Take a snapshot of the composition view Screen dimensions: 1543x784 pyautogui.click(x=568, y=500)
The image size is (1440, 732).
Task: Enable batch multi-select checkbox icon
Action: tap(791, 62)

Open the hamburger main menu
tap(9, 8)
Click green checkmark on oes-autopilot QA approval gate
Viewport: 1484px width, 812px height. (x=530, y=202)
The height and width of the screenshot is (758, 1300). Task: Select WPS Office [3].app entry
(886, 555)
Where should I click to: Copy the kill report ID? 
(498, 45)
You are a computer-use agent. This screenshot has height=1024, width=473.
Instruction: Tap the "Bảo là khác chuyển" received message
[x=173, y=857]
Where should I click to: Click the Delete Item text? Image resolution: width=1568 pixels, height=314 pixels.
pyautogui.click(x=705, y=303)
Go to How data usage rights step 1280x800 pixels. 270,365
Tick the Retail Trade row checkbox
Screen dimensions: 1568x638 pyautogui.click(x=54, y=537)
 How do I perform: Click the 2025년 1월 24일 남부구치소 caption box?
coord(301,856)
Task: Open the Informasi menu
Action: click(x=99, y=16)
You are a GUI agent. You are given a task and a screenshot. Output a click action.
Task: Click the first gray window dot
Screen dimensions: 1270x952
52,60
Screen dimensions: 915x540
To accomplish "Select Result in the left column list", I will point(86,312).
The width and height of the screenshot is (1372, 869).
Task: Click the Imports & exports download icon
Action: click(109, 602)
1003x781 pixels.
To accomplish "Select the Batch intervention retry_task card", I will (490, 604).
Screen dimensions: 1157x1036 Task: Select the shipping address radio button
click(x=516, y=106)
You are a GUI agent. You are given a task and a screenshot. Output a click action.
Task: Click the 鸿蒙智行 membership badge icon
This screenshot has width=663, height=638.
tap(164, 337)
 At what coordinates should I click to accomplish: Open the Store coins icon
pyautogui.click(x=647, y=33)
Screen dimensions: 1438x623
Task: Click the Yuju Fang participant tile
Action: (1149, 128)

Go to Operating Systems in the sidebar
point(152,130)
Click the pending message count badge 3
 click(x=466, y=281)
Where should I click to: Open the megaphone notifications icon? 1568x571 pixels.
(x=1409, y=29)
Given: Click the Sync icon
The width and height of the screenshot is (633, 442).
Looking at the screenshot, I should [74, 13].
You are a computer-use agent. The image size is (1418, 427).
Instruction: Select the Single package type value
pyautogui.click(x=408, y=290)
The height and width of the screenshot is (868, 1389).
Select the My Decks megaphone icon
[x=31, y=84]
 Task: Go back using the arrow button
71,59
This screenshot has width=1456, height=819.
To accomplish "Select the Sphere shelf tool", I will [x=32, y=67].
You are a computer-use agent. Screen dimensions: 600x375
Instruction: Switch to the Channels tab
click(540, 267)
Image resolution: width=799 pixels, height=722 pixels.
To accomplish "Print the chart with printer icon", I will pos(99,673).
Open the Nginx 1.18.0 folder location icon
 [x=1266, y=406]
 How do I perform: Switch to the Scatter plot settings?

_ _ _ _

Problem requirements: Rewrite all of the material above, changing every "megaphone" to "bullhorn" and leaving everything else the same.

Written solution:
Take a snapshot of the composition view Screen dimensions: 1543x784 pyautogui.click(x=568, y=500)
The image size is (1440, 732).
Task: Enable batch multi-select checkbox icon
Action: tap(791, 62)

Open the hamburger main menu
tap(9, 8)
Click green checkmark on oes-autopilot QA approval gate
Viewport: 1484px width, 812px height. (x=530, y=202)
The height and width of the screenshot is (758, 1300). Task: Select WPS Office [3].app entry
(886, 555)
Where should I click to: Copy the kill report ID? 
(498, 45)
You are a computer-use agent. This screenshot has height=1024, width=473.
Instruction: Tap the "Bảo là khác chuyển" received message
[x=173, y=857]
Where should I click to: Click the Delete Item text? Image resolution: width=1568 pixels, height=314 pixels.
pyautogui.click(x=705, y=303)
Go to How data usage rights step 1280x800 pixels. 270,365
Tick the Retail Trade row checkbox
Screen dimensions: 1568x638 pyautogui.click(x=54, y=537)
 How do I perform: Click the 2025년 1월 24일 남부구치소 caption box?
coord(301,856)
Task: Open the Informasi menu
Action: click(x=99, y=16)
You are a GUI agent. You are given a task and a screenshot. Output a click action.
Task: Click the first gray window dot
Screen dimensions: 1270x952
52,60
Screen dimensions: 915x540
To accomplish "Select Result in the left column list", I will point(86,312).
The width and height of the screenshot is (1372, 869).
Task: Click the Imports & exports download icon
Action: click(109, 602)
1003x781 pixels.
To accomplish "Select the Batch intervention retry_task card", I will (490, 604).
Screen dimensions: 1157x1036 Task: Select the shipping address radio button
click(x=516, y=106)
You are a GUI agent. You are given a task and a screenshot. Output a click action.
Task: Click the 鸿蒙智行 membership badge icon
This screenshot has width=663, height=638.
tap(164, 337)
 At what coordinates should I click to accomplish: Open the Store coins icon
pyautogui.click(x=647, y=33)
Screen dimensions: 1438x623
Task: Click the Yuju Fang participant tile
Action: (1149, 128)

Go to Operating Systems in the sidebar
point(152,130)
Click the pending message count badge 3
 click(x=466, y=281)
Where should I click to: Open the bullhorn notifications icon? 1568x571 pixels.
(x=1409, y=29)
Given: Click the Sync icon
The width and height of the screenshot is (633, 442).
Looking at the screenshot, I should [74, 13].
You are a computer-use agent. The image size is (1418, 427).
Instruction: Select the Single package type value
pyautogui.click(x=408, y=290)
The height and width of the screenshot is (868, 1389).
Select the My Decks bullhorn icon
[x=31, y=84]
 Task: Go back using the arrow button
71,59
This screenshot has width=1456, height=819.
To accomplish "Select the Sphere shelf tool", I will [x=32, y=67].
You are a computer-use agent. Screen dimensions: 600x375
Instruction: Switch to the Channels tab
click(540, 267)
Image resolution: width=799 pixels, height=722 pixels.
To accomplish "Print the chart with printer icon", I will pos(99,673).
Open the Nginx 1.18.0 folder location icon
 [x=1266, y=406]
 How do I perform: Switch to the Scatter plot settings?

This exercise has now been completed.